##### DATA SHOWN #####

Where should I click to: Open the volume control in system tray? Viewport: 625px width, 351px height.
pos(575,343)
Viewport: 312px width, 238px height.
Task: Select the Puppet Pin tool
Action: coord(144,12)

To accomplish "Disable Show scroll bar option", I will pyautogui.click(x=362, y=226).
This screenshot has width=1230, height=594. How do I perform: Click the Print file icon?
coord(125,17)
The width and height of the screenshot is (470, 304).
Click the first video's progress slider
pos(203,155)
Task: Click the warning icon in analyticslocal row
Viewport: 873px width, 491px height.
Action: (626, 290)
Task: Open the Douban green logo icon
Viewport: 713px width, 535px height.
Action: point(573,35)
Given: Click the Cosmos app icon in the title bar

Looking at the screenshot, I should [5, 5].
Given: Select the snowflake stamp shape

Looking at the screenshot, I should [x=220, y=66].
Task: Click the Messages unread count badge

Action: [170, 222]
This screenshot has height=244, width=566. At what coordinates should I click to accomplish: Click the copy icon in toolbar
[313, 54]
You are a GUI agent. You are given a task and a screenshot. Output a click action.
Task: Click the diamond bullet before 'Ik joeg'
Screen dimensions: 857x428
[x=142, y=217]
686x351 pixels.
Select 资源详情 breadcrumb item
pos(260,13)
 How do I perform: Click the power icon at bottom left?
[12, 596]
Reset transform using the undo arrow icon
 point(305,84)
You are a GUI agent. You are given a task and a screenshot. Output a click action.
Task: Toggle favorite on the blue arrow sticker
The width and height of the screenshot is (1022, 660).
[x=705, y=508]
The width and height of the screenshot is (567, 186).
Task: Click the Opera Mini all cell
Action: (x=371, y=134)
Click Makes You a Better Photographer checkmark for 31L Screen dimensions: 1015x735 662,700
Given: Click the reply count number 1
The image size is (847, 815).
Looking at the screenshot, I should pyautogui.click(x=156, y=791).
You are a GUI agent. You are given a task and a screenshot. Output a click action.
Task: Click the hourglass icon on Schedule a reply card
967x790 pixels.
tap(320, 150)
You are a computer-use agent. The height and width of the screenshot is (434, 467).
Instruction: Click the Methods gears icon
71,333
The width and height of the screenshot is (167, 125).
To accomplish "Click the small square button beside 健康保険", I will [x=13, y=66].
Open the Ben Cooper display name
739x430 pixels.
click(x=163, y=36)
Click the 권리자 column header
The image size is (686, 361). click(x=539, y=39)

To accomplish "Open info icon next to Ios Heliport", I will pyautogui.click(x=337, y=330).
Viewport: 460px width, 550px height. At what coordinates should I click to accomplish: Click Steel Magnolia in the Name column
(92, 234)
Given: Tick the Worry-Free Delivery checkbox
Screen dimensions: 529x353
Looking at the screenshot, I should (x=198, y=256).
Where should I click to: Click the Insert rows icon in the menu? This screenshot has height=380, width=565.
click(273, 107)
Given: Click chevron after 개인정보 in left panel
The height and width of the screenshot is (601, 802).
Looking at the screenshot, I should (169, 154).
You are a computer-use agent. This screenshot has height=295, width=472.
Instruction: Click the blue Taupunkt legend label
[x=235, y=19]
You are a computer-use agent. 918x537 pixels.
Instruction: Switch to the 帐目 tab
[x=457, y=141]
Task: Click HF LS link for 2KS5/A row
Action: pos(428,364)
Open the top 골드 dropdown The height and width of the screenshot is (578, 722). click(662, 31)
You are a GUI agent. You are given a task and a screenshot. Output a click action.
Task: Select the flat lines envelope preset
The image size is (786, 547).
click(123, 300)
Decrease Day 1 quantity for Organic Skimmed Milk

#####

WORK ORDER: All lines above from the one with "The width and height of the screenshot is (470, 304)." to the one with "Click Makes You", inclusive, should be copied exactly, and no other lines.

SOLVED PROBLEM:
The width and height of the screenshot is (470, 304).
Click the first video's progress slider
pos(203,155)
Task: Click the warning icon in analyticslocal row
Viewport: 873px width, 491px height.
Action: (626, 290)
Task: Open the Douban green logo icon
Viewport: 713px width, 535px height.
Action: point(573,35)
Given: Click the Cosmos app icon in the title bar

Looking at the screenshot, I should [5, 5].
Given: Select the snowflake stamp shape

Looking at the screenshot, I should [x=220, y=66].
Task: Click the Messages unread count badge

Action: [170, 222]
This screenshot has height=244, width=566. At what coordinates should I click to accomplish: Click the copy icon in toolbar
[313, 54]
You are a GUI agent. You are given a task and a screenshot. Output a click action.
Task: Click the diamond bullet before 'Ik joeg'
Screen dimensions: 857x428
[x=142, y=217]
686x351 pixels.
Select 资源详情 breadcrumb item
pos(260,13)
 How do I perform: Click the power icon at bottom left?
[12, 596]
Reset transform using the undo arrow icon
 point(305,84)
You are a GUI agent. You are given a task and a screenshot. Output a click action.
Task: Toggle favorite on the blue arrow sticker
The width and height of the screenshot is (1022, 660).
[x=705, y=508]
The width and height of the screenshot is (567, 186).
Task: Click the Opera Mini all cell
Action: (x=371, y=134)
Click Makes You a Better Photographer checkmark for 31L Screen dimensions: 1015x735 662,700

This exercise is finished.